====== RECORDS SHOWN ======
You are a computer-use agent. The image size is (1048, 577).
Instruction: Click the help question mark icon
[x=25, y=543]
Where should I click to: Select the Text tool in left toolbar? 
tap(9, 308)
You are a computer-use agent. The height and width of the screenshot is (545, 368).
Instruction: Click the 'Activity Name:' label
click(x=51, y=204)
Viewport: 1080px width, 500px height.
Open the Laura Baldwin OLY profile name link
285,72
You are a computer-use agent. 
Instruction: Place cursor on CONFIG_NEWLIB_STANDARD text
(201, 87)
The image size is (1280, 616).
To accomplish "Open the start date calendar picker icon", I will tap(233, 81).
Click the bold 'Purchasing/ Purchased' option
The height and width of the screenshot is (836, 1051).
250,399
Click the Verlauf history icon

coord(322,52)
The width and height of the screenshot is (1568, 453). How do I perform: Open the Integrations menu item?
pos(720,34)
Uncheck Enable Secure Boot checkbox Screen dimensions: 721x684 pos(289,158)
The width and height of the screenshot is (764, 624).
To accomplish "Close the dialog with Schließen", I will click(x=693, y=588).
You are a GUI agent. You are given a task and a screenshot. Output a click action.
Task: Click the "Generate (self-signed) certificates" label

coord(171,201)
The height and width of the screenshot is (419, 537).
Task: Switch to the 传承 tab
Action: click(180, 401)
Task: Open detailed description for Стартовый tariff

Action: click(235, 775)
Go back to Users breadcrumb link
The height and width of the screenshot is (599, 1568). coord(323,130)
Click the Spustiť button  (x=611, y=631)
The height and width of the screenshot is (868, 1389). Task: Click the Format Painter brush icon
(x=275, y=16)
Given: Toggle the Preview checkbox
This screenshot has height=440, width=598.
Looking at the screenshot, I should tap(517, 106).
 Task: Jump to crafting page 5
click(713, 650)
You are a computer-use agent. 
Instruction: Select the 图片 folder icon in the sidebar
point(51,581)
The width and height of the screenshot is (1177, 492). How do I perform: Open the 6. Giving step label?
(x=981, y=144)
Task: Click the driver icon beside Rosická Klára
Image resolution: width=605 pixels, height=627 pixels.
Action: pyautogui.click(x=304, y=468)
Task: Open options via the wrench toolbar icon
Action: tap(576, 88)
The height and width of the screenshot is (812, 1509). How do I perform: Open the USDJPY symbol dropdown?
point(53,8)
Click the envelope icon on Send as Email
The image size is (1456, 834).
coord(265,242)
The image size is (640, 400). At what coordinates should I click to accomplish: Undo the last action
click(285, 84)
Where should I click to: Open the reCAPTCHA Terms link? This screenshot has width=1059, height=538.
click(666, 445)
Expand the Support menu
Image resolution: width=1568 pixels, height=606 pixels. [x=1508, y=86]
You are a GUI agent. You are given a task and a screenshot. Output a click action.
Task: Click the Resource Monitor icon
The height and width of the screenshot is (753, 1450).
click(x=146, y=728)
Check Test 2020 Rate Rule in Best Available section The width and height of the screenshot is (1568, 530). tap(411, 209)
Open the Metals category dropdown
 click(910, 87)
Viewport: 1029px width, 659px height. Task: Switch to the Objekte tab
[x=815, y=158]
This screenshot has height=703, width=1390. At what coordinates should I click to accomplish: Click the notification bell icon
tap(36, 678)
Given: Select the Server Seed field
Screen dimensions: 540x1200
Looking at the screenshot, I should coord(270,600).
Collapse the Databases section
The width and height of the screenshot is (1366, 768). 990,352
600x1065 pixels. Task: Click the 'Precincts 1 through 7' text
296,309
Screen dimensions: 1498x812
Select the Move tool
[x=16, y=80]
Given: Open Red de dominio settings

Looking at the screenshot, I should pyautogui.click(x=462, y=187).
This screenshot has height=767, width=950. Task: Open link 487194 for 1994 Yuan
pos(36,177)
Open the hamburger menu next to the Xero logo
======
* [REQUIREMENT]
Copy all of the data above line for line, with no changes.

* [ANSWER TO THE PROBLEM]
You are a computer-use agent. The image size is (1048, 577).
Instruction: Click the help question mark icon
[x=25, y=543]
Where should I click to: Select the Text tool in left toolbar? 
tap(9, 308)
You are a computer-use agent. The height and width of the screenshot is (545, 368).
Instruction: Click the 'Activity Name:' label
click(x=51, y=204)
Viewport: 1080px width, 500px height.
Open the Laura Baldwin OLY profile name link
285,72
You are a computer-use agent. 
Instruction: Place cursor on CONFIG_NEWLIB_STANDARD text
(201, 87)
The image size is (1280, 616).
To accomplish "Open the start date calendar picker icon", I will tap(233, 81).
Click the bold 'Purchasing/ Purchased' option
The height and width of the screenshot is (836, 1051).
250,399
Click the Verlauf history icon

coord(322,52)
The width and height of the screenshot is (1568, 453). How do I perform: Open the Integrations menu item?
pos(720,34)
Uncheck Enable Secure Boot checkbox Screen dimensions: 721x684 pos(289,158)
The width and height of the screenshot is (764, 624).
To accomplish "Close the dialog with Schließen", I will click(x=693, y=588).
You are a GUI agent. You are given a task and a screenshot. Output a click action.
Task: Click the "Generate (self-signed) certificates" label

coord(171,201)
The height and width of the screenshot is (419, 537).
Task: Switch to the 传承 tab
Action: click(180, 401)
Task: Open detailed description for Стартовый tariff

Action: click(235, 775)
Go back to Users breadcrumb link
The height and width of the screenshot is (599, 1568). coord(323,130)
Click the Spustiť button  (x=611, y=631)
The height and width of the screenshot is (868, 1389). Task: Click the Format Painter brush icon
(x=275, y=16)
Given: Toggle the Preview checkbox
This screenshot has height=440, width=598.
Looking at the screenshot, I should tap(517, 106).
 Task: Jump to crafting page 5
click(713, 650)
You are a computer-use agent. 
Instruction: Select the 图片 folder icon in the sidebar
point(51,581)
The width and height of the screenshot is (1177, 492). How do I perform: Open the 6. Giving step label?
(x=981, y=144)
Task: Click the driver icon beside Rosická Klára
Image resolution: width=605 pixels, height=627 pixels.
Action: pyautogui.click(x=304, y=468)
Task: Open options via the wrench toolbar icon
Action: tap(576, 88)
The height and width of the screenshot is (812, 1509). How do I perform: Open the USDJPY symbol dropdown?
point(53,8)
Click the envelope icon on Send as Email
The image size is (1456, 834).
coord(265,242)
The image size is (640, 400). At what coordinates should I click to accomplish: Undo the last action
click(285, 84)
Where should I click to: Open the reCAPTCHA Terms link? This screenshot has width=1059, height=538.
click(666, 445)
Expand the Support menu
Image resolution: width=1568 pixels, height=606 pixels. [x=1508, y=86]
You are a GUI agent. You are given a task and a screenshot. Output a click action.
Task: Click the Resource Monitor icon
The height and width of the screenshot is (753, 1450).
click(x=146, y=728)
Check Test 2020 Rate Rule in Best Available section The width and height of the screenshot is (1568, 530). tap(411, 209)
Open the Metals category dropdown
 click(910, 87)
Viewport: 1029px width, 659px height. Task: Switch to the Objekte tab
[x=815, y=158]
This screenshot has height=703, width=1390. At what coordinates should I click to accomplish: Click the notification bell icon
tap(36, 678)
Given: Select the Server Seed field
Screen dimensions: 540x1200
Looking at the screenshot, I should coord(270,600).
Collapse the Databases section
The width and height of the screenshot is (1366, 768). 990,352
600x1065 pixels. Task: Click the 'Precincts 1 through 7' text
296,309
Screen dimensions: 1498x812
Select the Move tool
[x=16, y=80]
Given: Open Red de dominio settings

Looking at the screenshot, I should pyautogui.click(x=462, y=187).
This screenshot has height=767, width=950. Task: Open link 487194 for 1994 Yuan
pos(36,177)
Open the hamburger menu next to the Xero logo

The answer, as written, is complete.